(Material for this task Opens)

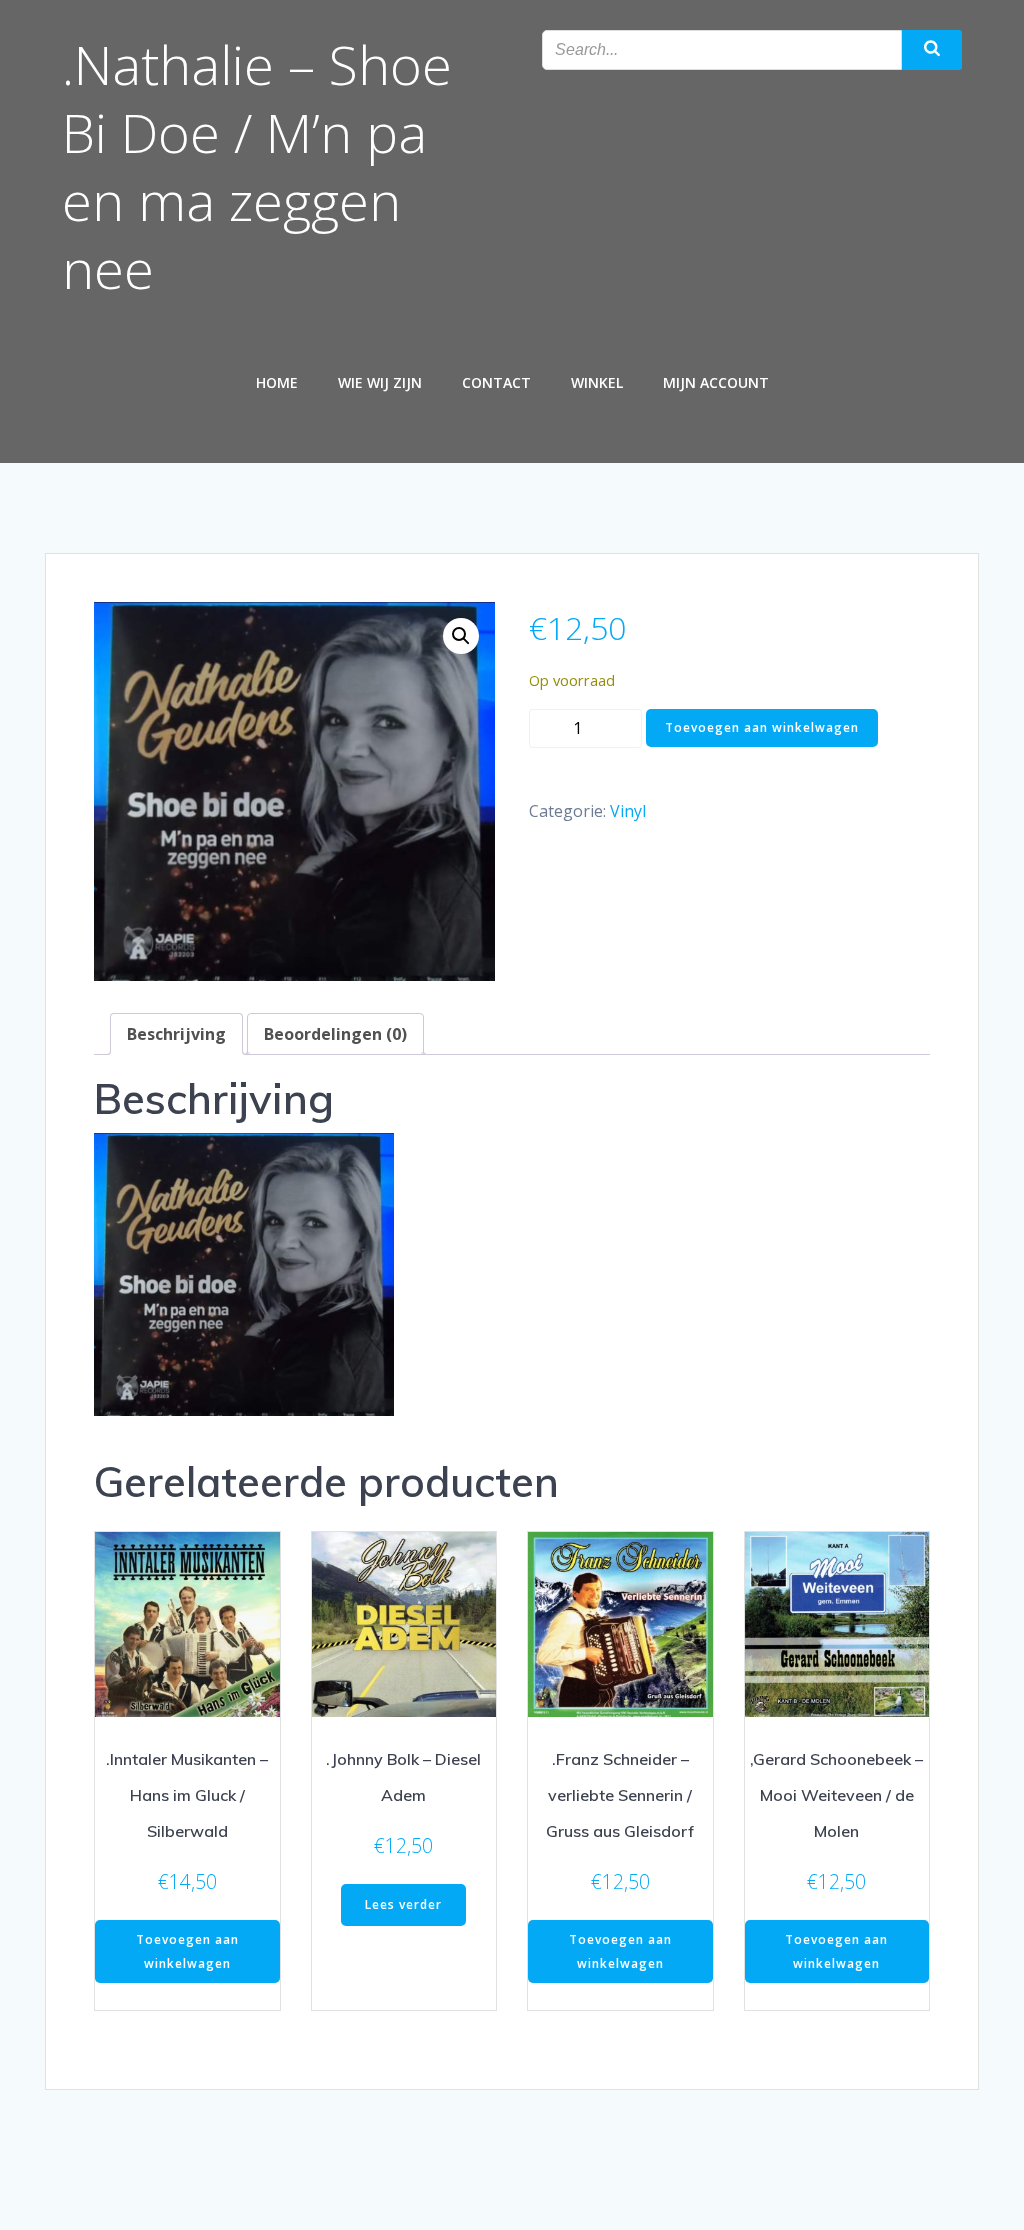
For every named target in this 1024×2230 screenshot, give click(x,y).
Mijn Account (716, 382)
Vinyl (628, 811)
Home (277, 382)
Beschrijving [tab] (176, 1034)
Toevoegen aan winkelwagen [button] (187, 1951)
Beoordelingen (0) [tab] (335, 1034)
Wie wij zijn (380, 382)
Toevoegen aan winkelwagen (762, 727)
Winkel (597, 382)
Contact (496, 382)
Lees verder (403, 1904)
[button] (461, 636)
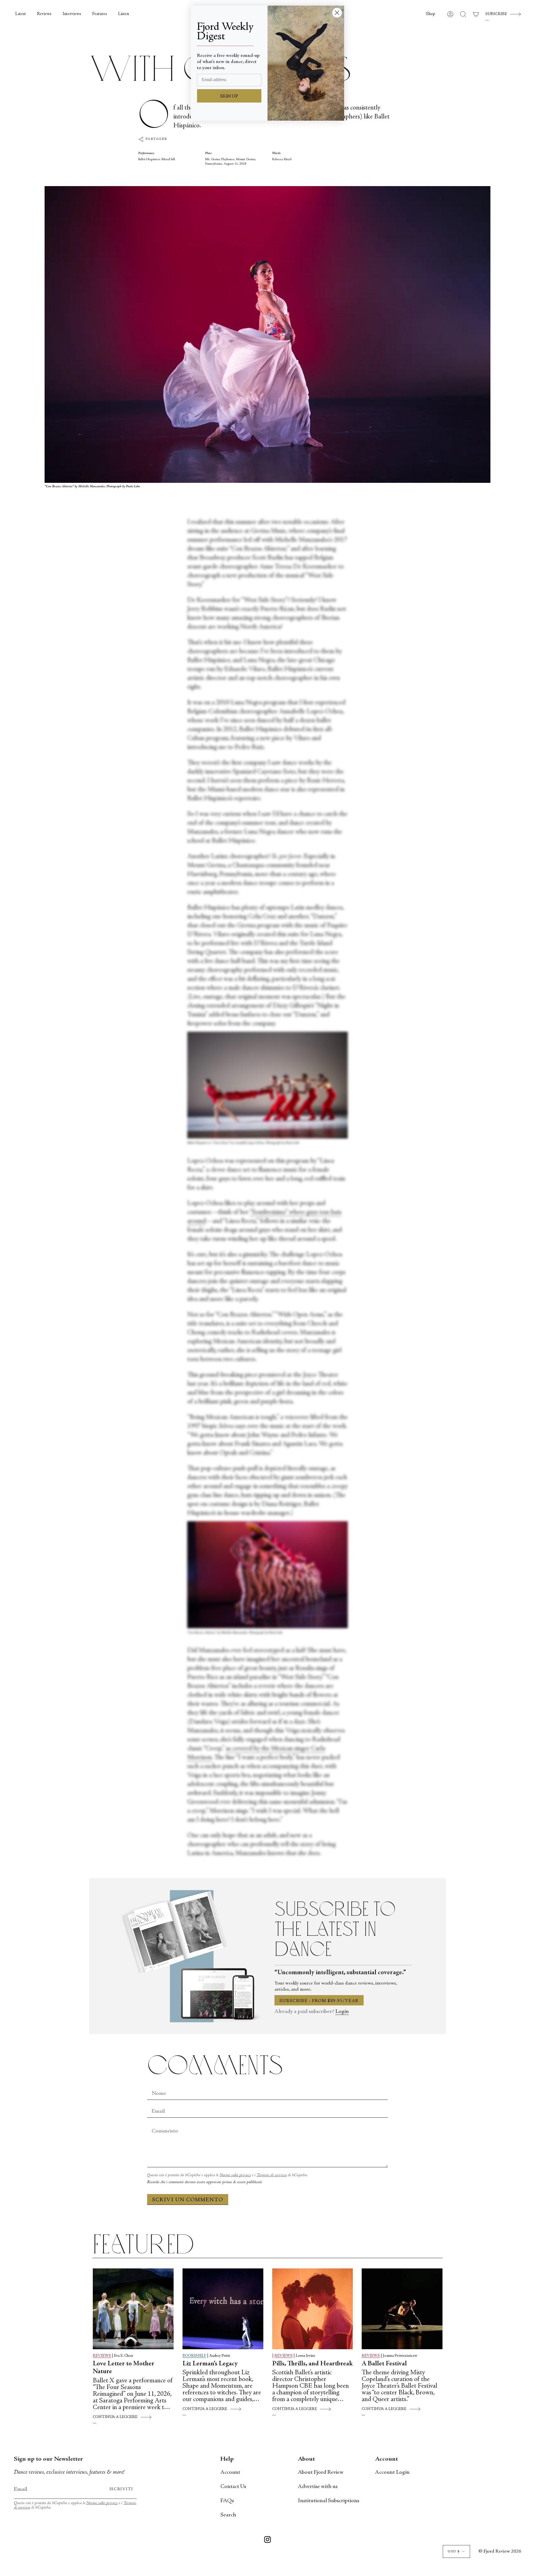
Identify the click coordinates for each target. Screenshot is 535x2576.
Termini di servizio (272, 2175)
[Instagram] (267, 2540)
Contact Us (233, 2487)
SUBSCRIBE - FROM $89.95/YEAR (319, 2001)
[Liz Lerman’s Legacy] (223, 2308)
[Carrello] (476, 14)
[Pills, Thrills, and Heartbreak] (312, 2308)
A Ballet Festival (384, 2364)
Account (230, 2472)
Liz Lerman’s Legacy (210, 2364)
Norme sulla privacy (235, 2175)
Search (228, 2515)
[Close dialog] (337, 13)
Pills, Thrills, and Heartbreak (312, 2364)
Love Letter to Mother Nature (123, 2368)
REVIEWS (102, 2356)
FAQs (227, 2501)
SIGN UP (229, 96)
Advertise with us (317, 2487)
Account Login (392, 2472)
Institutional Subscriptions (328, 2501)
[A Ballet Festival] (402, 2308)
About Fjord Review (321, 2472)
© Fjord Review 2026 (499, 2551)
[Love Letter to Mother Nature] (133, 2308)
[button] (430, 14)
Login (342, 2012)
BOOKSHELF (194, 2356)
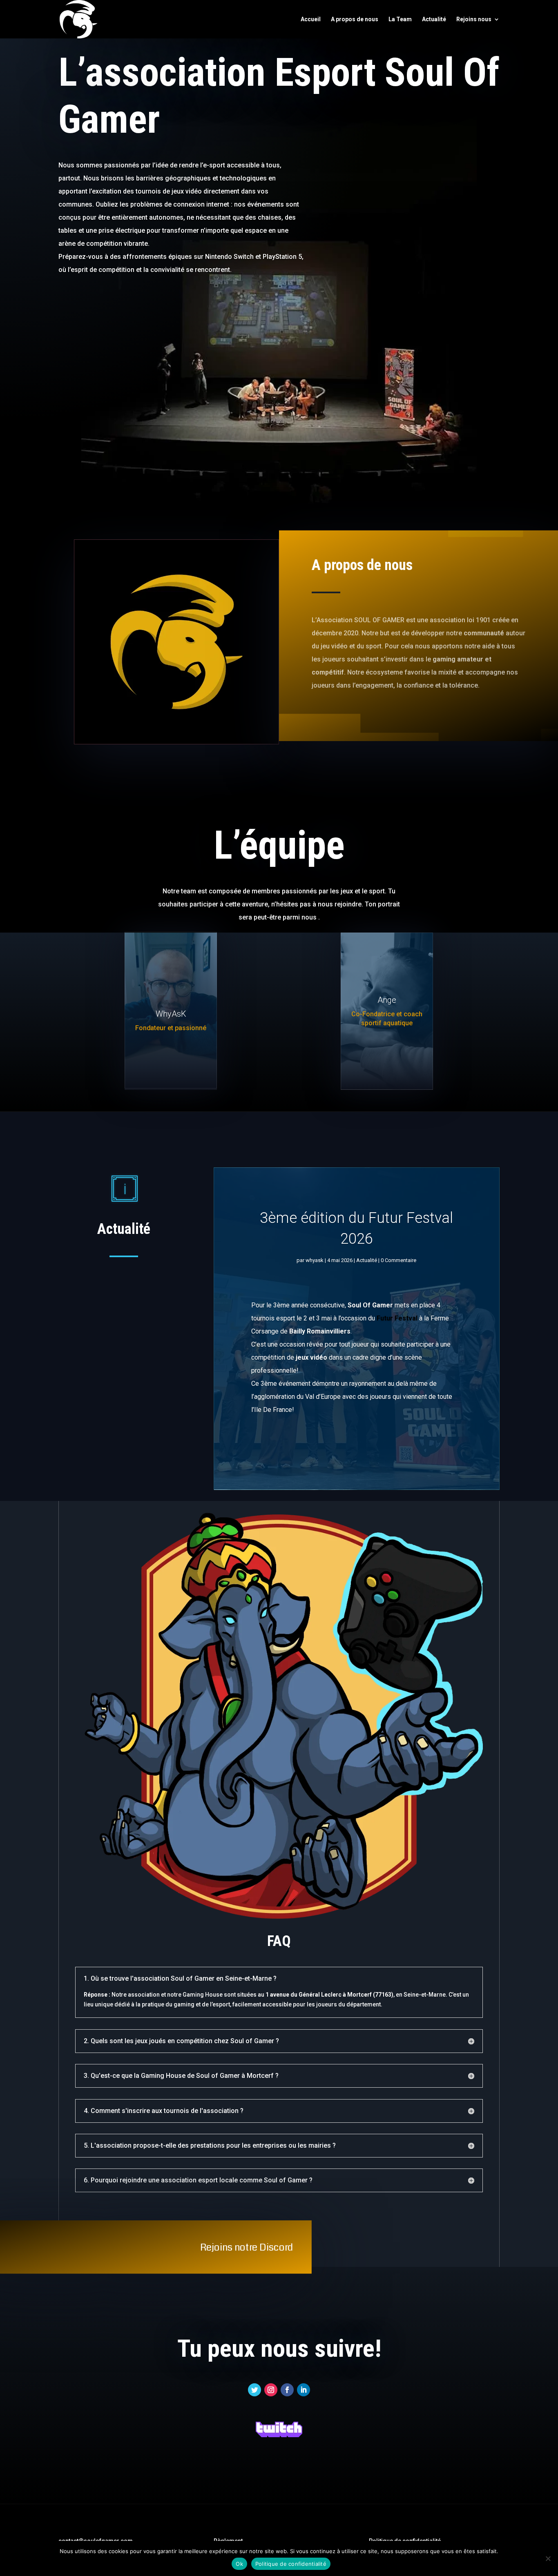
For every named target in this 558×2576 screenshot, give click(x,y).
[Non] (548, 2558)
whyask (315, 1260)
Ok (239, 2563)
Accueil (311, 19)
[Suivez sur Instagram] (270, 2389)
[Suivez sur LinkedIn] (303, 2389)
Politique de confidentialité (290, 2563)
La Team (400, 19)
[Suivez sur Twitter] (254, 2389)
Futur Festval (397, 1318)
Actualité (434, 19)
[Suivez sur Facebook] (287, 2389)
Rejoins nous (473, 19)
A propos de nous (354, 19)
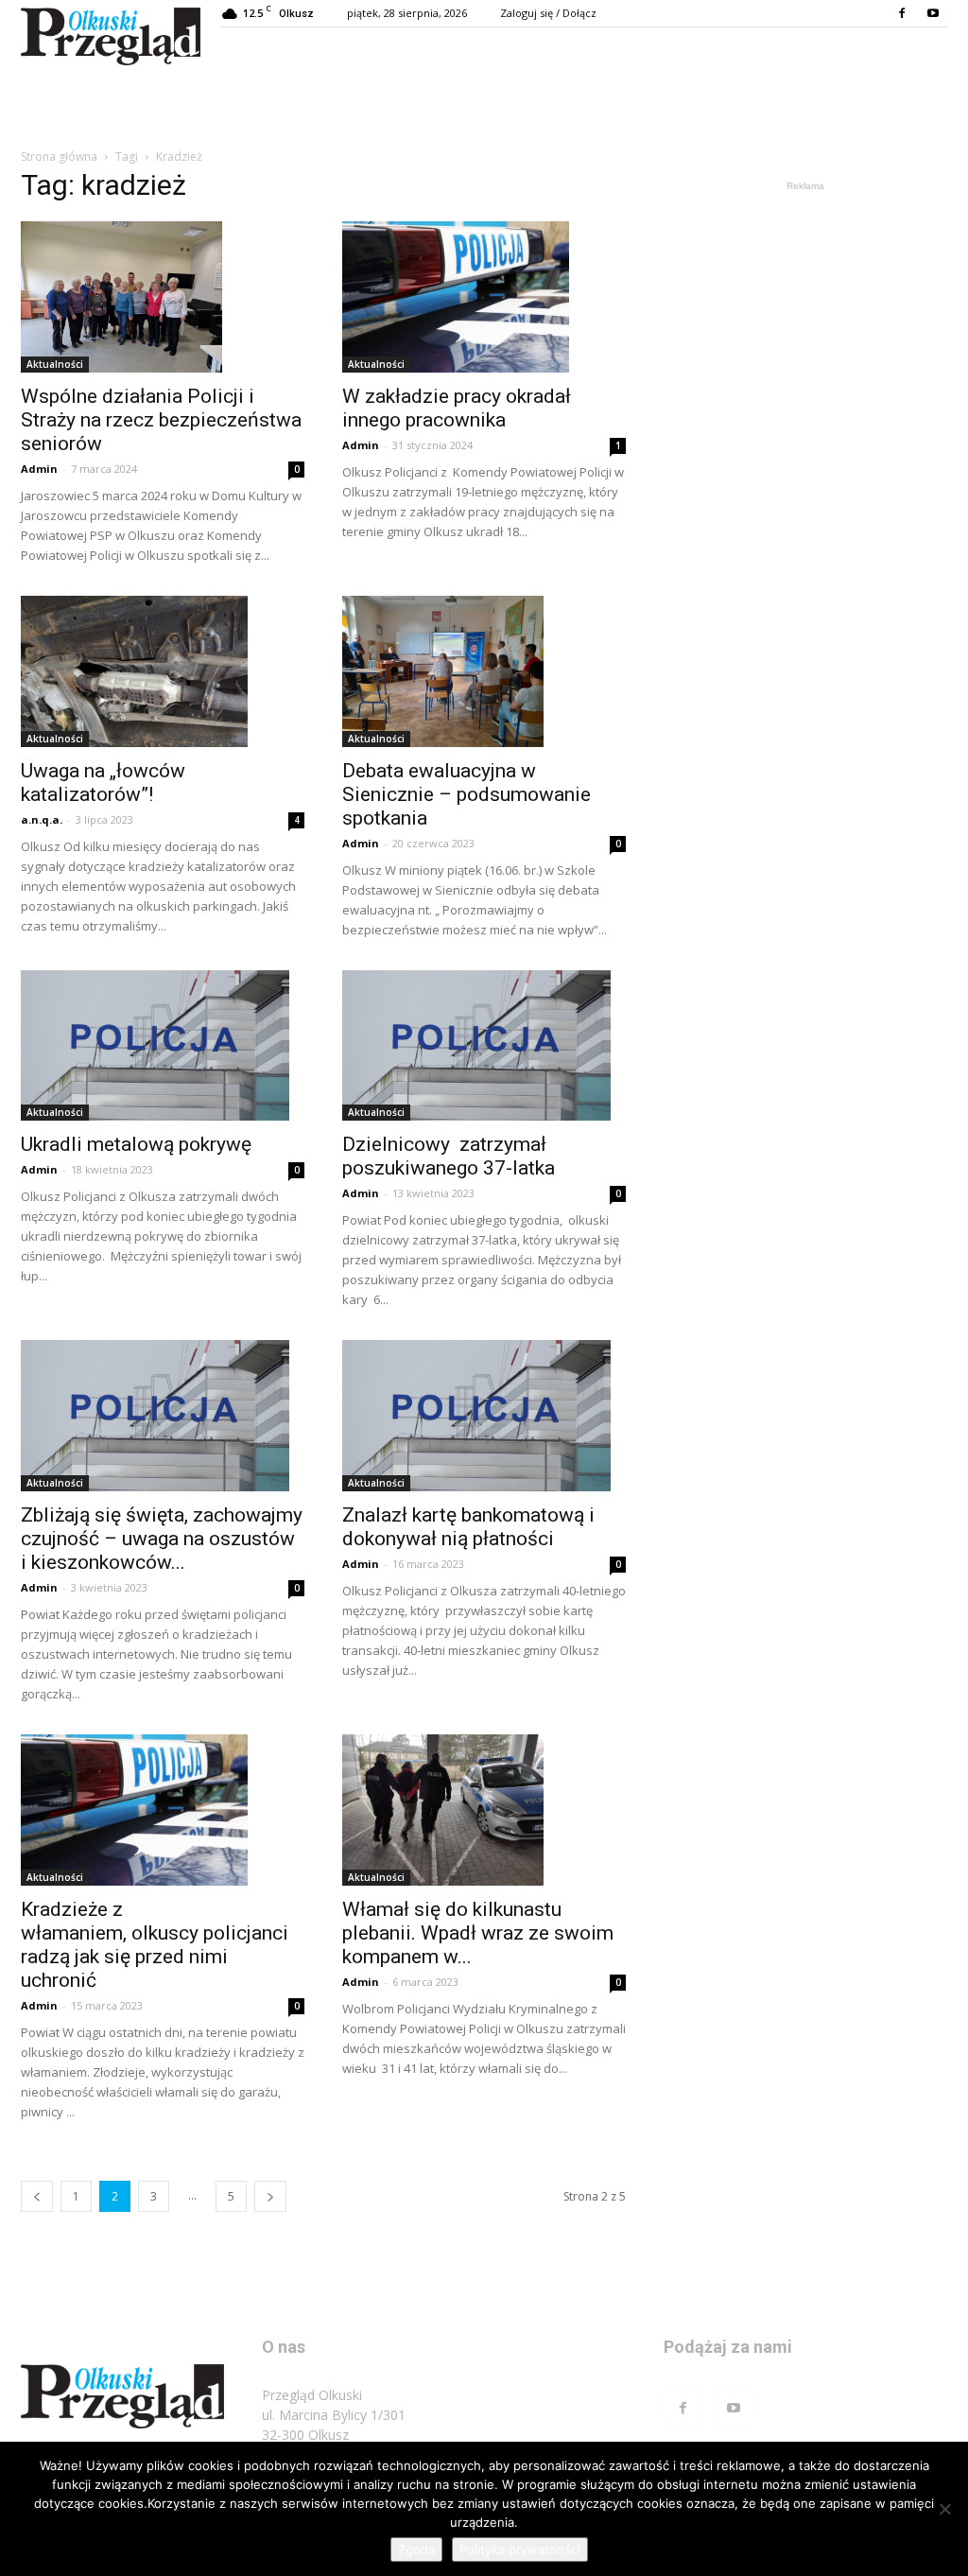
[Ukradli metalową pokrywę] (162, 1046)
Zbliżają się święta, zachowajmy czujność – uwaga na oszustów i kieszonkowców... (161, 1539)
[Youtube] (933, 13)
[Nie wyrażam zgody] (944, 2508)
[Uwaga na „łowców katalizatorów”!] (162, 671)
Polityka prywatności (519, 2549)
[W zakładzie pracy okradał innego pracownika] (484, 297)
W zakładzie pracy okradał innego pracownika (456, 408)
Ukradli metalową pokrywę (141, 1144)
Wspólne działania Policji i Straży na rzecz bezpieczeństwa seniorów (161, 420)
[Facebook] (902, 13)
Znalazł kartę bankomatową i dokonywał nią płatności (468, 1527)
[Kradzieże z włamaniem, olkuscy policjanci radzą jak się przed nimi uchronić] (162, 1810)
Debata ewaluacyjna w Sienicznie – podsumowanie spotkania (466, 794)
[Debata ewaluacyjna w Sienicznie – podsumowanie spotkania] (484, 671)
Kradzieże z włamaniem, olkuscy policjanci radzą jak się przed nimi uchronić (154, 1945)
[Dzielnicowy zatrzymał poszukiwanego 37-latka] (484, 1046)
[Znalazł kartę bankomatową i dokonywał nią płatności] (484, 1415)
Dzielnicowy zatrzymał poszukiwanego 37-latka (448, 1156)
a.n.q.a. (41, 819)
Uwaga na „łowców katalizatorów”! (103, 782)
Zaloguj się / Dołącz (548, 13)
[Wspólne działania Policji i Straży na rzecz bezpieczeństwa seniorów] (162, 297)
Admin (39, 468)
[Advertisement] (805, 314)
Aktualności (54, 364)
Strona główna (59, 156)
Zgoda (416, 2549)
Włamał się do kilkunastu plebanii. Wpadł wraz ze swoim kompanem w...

(Material for this task Closes)

**Exercise aim:** Copy all the records above exactly, but leave out the pictures.

**Solution for this task:**
For every named target in this 1024×2230 screenshot, give click(x,y).
Mijn Account (716, 382)
Vinyl (628, 811)
Home (277, 382)
Beschrijving [tab] (176, 1034)
Toevoegen aan winkelwagen [button] (187, 1951)
Beoordelingen (0) [tab] (335, 1034)
Wie wij zijn (380, 382)
Toevoegen aan winkelwagen (762, 727)
Winkel (597, 382)
Contact (496, 382)
Lees verder (403, 1904)
[button] (461, 636)
Identify the click coordinates for each target. Screenshot is 535x2576.
Termini di servizio (272, 2175)
[Instagram] (267, 2540)
Contact Us (233, 2487)
SUBSCRIBE - FROM $89.95/YEAR (319, 2001)
[Liz Lerman’s Legacy] (223, 2308)
[Carrello] (476, 14)
[Pills, Thrills, and Heartbreak] (312, 2308)
A Ballet Festival (384, 2364)
Account (230, 2472)
Liz Lerman’s Legacy (210, 2364)
Norme sulla privacy (235, 2175)
Search (228, 2515)
[Close dialog] (337, 13)
Pills, Thrills, and Heartbreak (312, 2364)
Love Letter to Mother Nature (123, 2368)
REVIEWS (102, 2356)
FAQs (227, 2501)
SIGN UP (229, 96)
Advertise with us (317, 2487)
Account Login (392, 2472)
Institutional Subscriptions (328, 2501)
[A Ballet Festival] (402, 2308)
About Fjord Review (321, 2472)
© Fjord Review 2026 (499, 2551)
[Love Letter to Mother Nature] (133, 2308)
[button] (430, 14)
Login (342, 2012)
BOOKSHELF (194, 2356)
For every named target in this 558×2576 screenshot, give click(x,y).
[Non] (548, 2558)
whyask (315, 1260)
Ok (239, 2563)
Accueil (311, 19)
[Suivez sur Instagram] (270, 2389)
[Suivez sur LinkedIn] (303, 2389)
Politique de confidentialité (290, 2563)
La Team (400, 19)
[Suivez sur Twitter] (254, 2389)
Futur Festval (397, 1318)
Actualité (434, 19)
[Suivez sur Facebook] (287, 2389)
Rejoins nous (473, 19)
A propos de nous (354, 19)
[Ukradli metalową pokrywę] (162, 1046)
Zbliżają się święta, zachowajmy czujność – uwaga na oszustów i kieszonkowców... (161, 1539)
[Youtube] (933, 13)
[Nie wyrażam zgody] (944, 2508)
[Uwaga na „łowców katalizatorów”!] (162, 671)
Polityka prywatności (519, 2549)
[W zakładzie pracy okradał innego pracownika] (484, 297)
W zakładzie pracy okradał innego pracownika (456, 408)
Ukradli metalową pokrywę (141, 1144)
Wspólne działania Policji i Straży na rzecz bezpieczeństwa seniorów (161, 420)
[Facebook] (902, 13)
Znalazł kartę bankomatową i dokonywał nią płatności (468, 1527)
[Kradzieże z włamaniem, olkuscy policjanci radzą jak się przed nimi uchronić] (162, 1810)
Debata ewaluacyjna w Sienicznie – podsumowanie spotkania (466, 794)
[Debata ewaluacyjna w Sienicznie – podsumowanie spotkania] (484, 671)
Kradzieże z włamaniem, olkuscy policjanci radzą jak się przed nimi uchronić (154, 1945)
[Dzielnicowy zatrzymał poszukiwanego 37-latka] (484, 1046)
[Znalazł kartę bankomatową i dokonywał nią płatności] (484, 1415)
Dzielnicowy zatrzymał poszukiwanego 37-latka (448, 1156)
a.n.q.a. (41, 819)
Uwaga na „łowców katalizatorów”! (103, 782)
Zaloguj się / Dołącz (548, 13)
[Wspólne działania Policji i Straży na rzecz bezpieczeństwa seniorów] (162, 297)
Admin (39, 468)
[Advertisement] (805, 314)
Aktualności (54, 364)
Strona główna (59, 156)
Zgoda (416, 2549)
Włamał się do kilkunastu plebanii. Wpadł wraz ze swoim kompanem w...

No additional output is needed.